Drive devrait approfondir cette lecture des événements, sans constituer pour autant un arbitrage neutre des guerres internes de Red Bull. Horner choisira les épisodes racontés, leur chronologie et le rôle accordé à chacun. L’intérêt du livre tiendra précisément à cette tentative de reprendre la maîtrise d’une histoire dont la conclusion lui a échappé.
Un récit personnel sur vingt ans de pouvoir en F1
La présentation de l’éditeur ne réduit pas l’ouvrage au licenciement de 2025. Les rivalités, les difficultés personnelles et le prix humain payé pour maintenir Red Bull au sommet doivent aussi y être abordés. Horner reviendra sur ses rapports avec Mateschitz, Bernie Ecclestone, Sebastian Vettel, Max Verstappen, Daniel Ricciardo et son épouse Geri.
Cette galerie de personnages traverse plusieurs générations de la F1. Elle permet également à l’ancien dirigeant de raconter la transformation d’une jeune équipe en puissance dominante, puis la fragilisation progressive de son organisation. Le livre peut ainsi faire office d’autobiographie sportive autant que de droit de réponse après une sortie sans cérémonie.
Cette narration devra néanmoins être abordée avec prudence. Helmut Marko, Oliver Mintzlaff et les Verstappen n’y disposeront pas du même espace pour défendre leur lecture. Horner connaît en outre les mécanismes de communication d’une écurie de pointe et l’importance du contrôle politique dans le paddock. Drive montrera donc autant la façon dont il souhaite présenter sa chute que les événements eux-mêmes.
Un possible retour en F1 après Red Bull
Christian Horner a reparu à Silverstone en juillet 2026, après environ une année largement passée loin des circuits. Il y a confirmé qu’un retour en Formule 1 restait envisageable, mais uniquement dans un projet où il pourrait peser sur les décisions et viser la victoire.
Son nom reste associé à plusieurs équipes. Alpine est régulièrement évoquée pour un projet susceptible de combiner un rôle opérationnel et une participation au capital. Des discussions avec Lawrence Stroll autour d’Aston Martin ont également été rapportées, tandis que Ferrari apparaît périodiquement parmi les possibilités. Aucune arrivée n’a été officialisée.
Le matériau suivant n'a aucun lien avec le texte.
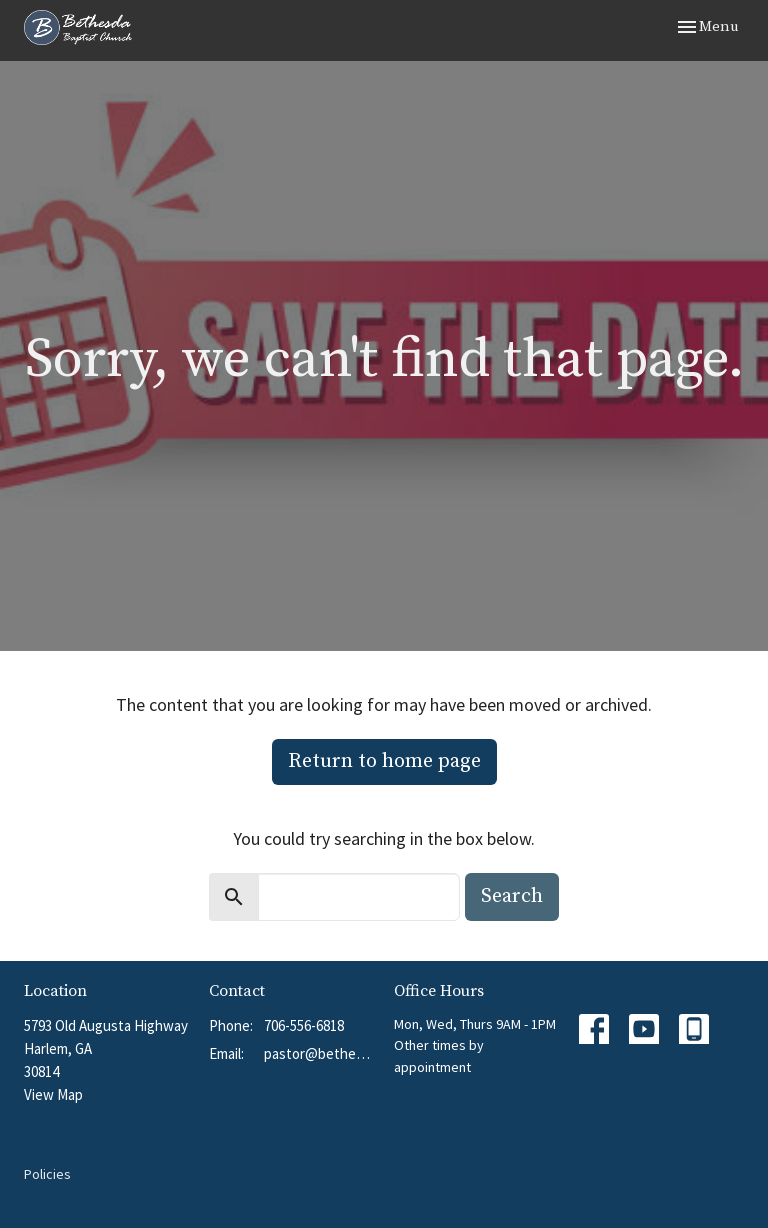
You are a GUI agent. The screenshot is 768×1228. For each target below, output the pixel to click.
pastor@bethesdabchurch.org (319, 1053)
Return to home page (384, 761)
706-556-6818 (304, 1025)
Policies (47, 1174)
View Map (53, 1094)
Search (512, 896)
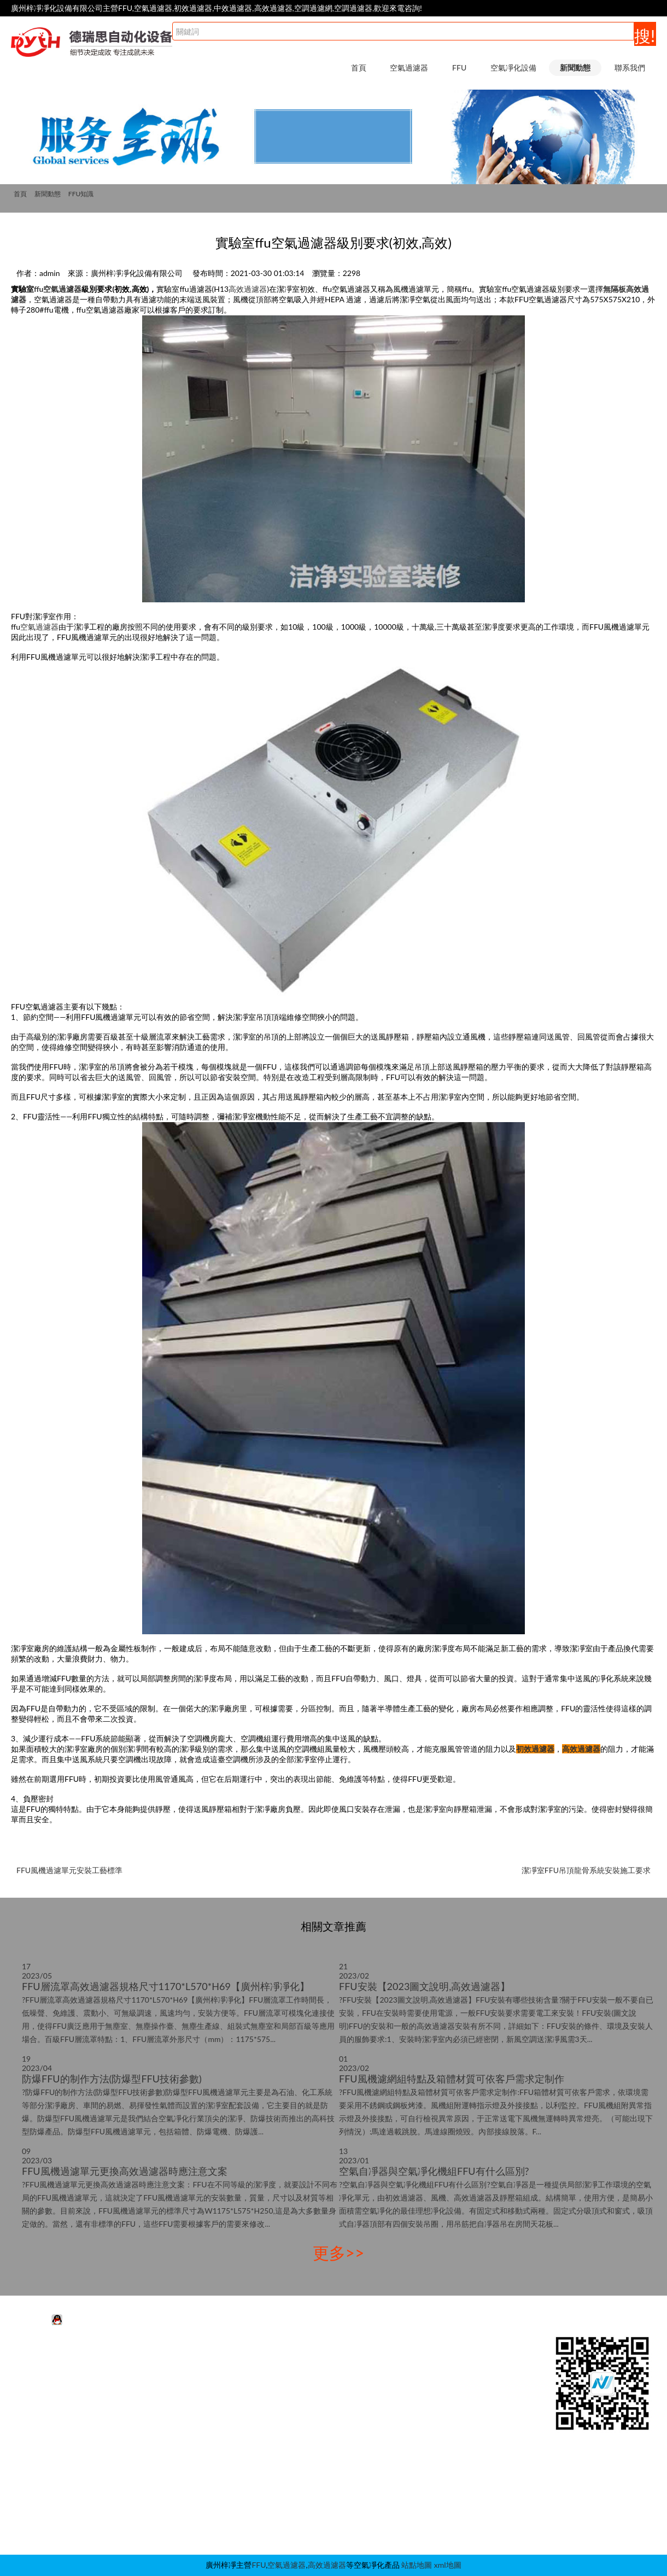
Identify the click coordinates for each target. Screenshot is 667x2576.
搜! (644, 35)
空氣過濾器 (409, 67)
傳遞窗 (291, 2456)
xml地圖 (447, 2564)
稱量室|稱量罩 (304, 2472)
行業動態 (426, 2357)
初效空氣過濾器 (52, 2390)
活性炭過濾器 (49, 2357)
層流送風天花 (303, 2406)
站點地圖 (416, 2564)
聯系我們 (630, 67)
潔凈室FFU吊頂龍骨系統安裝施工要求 (586, 1870)
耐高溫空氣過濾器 (56, 2423)
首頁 (358, 67)
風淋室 (291, 2357)
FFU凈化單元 (164, 2357)
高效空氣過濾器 (52, 2406)
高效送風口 (299, 2423)
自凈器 (291, 2521)
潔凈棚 (291, 2390)
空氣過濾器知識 (438, 2390)
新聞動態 (575, 67)
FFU (459, 67)
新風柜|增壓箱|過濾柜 (316, 2488)
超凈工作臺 (299, 2374)
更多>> (339, 2252)
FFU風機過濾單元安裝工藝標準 (69, 1870)
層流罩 (291, 2439)
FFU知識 (80, 194)
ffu (38, 289)
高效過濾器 (248, 289)
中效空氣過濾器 (52, 2374)
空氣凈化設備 (513, 67)
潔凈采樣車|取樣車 (311, 2505)
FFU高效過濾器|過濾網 (181, 2374)
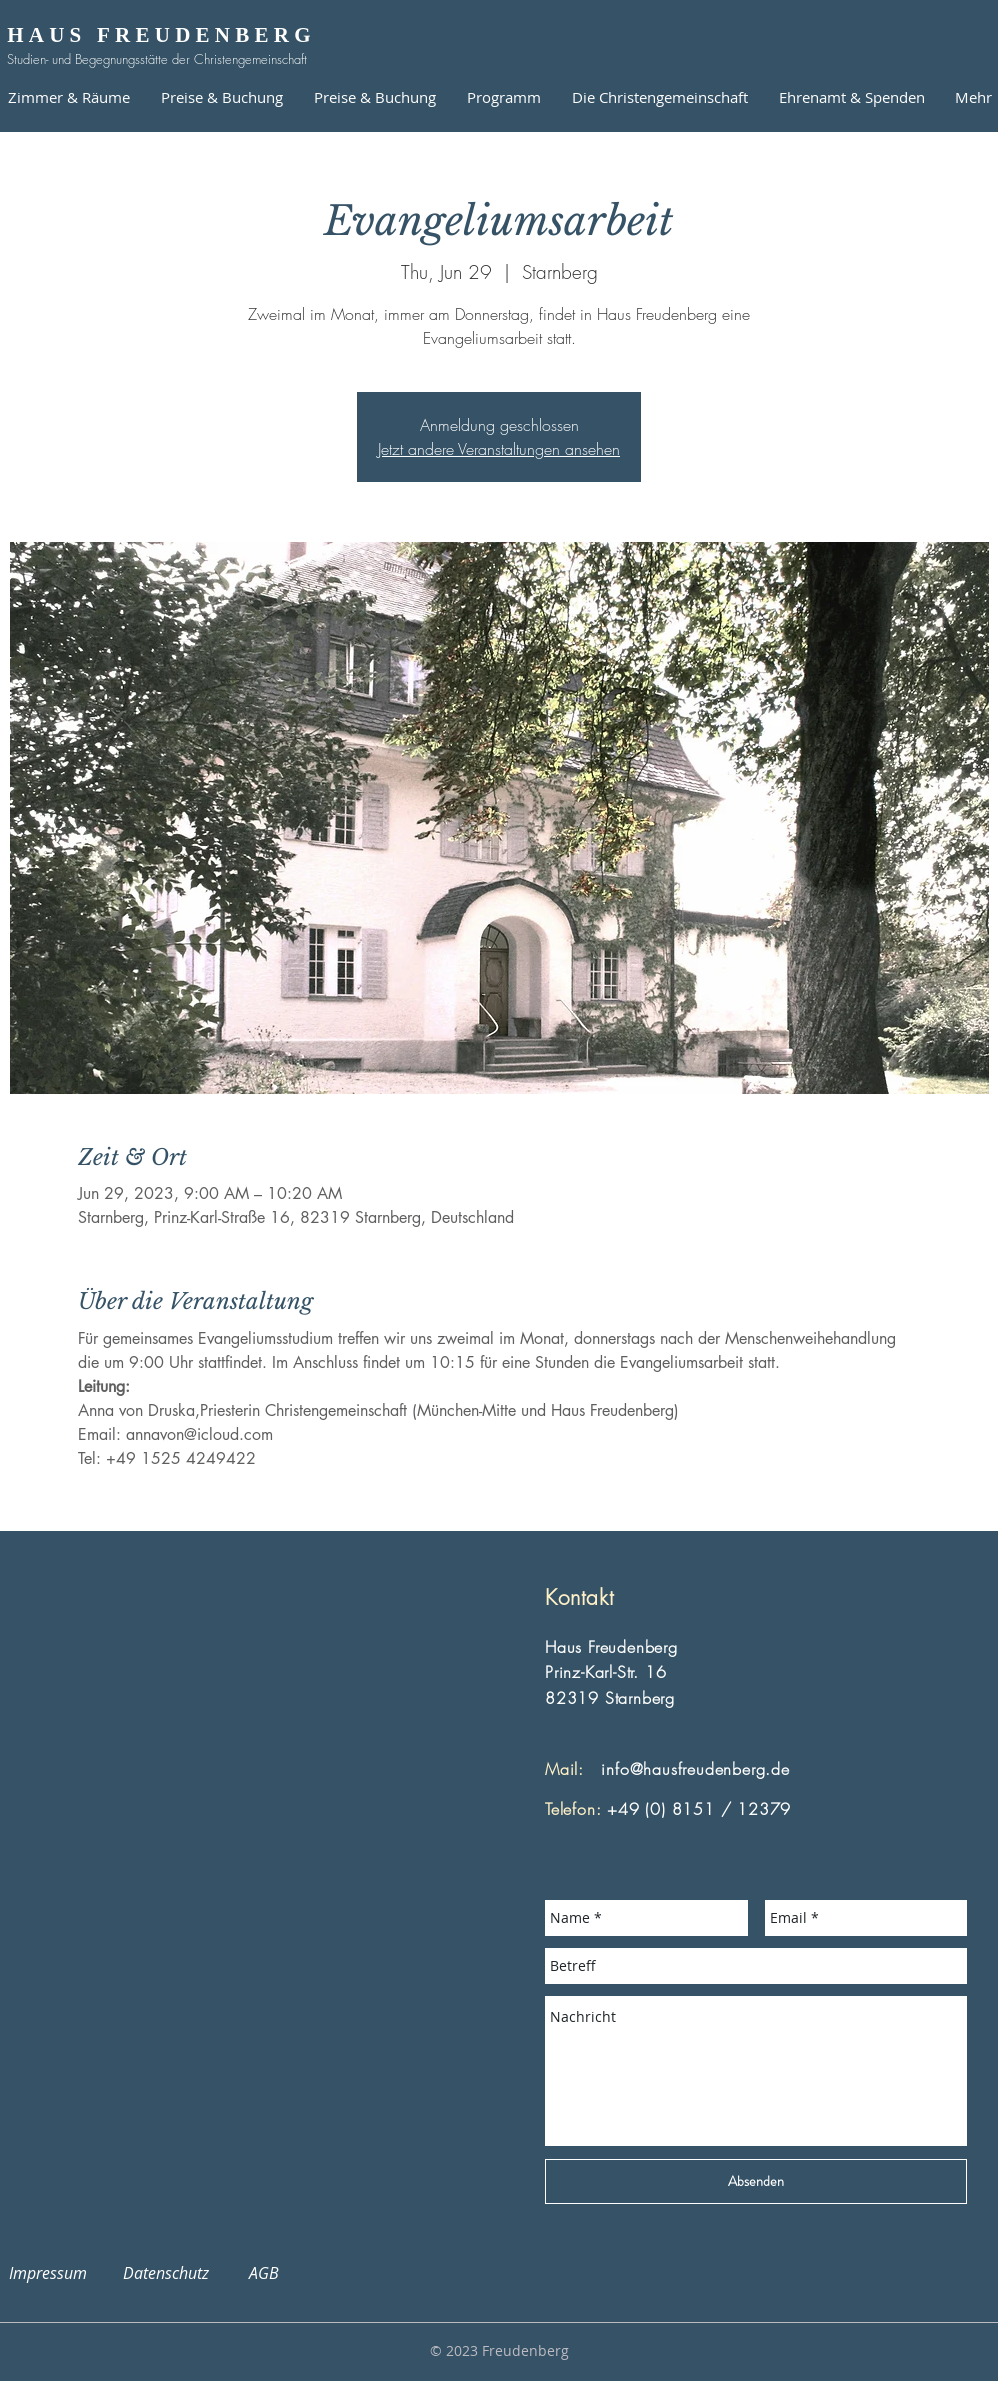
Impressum (60, 2273)
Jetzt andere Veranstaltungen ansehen (499, 449)
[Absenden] (756, 2181)
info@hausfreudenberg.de (695, 1769)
Horner a parallèlement rejoint Oakley Capital comme conseiller pour les investissements sportifs. Cette fonction et la publication de ses mémoires dessinent davantage une reprise d’activité qu’une retraite. Le livre peut lui permettre de rappeler son palmarès, de reconstruire son image et de se replacer dans le jeu politique de la F1.
Drive paraîtra ainsi à un moment où Red Bull poursuit son histoire sans celui qui l’a dirigé pendant vingt ans. La portée de l’ouvrage dépendra des faits que Horner acceptera de détailler, mais son calendrier est déjà significatif : il reprend la parole alors que son avenir professionnel reste ouvert et que les comptes de son départ ne paraissent pas soldés.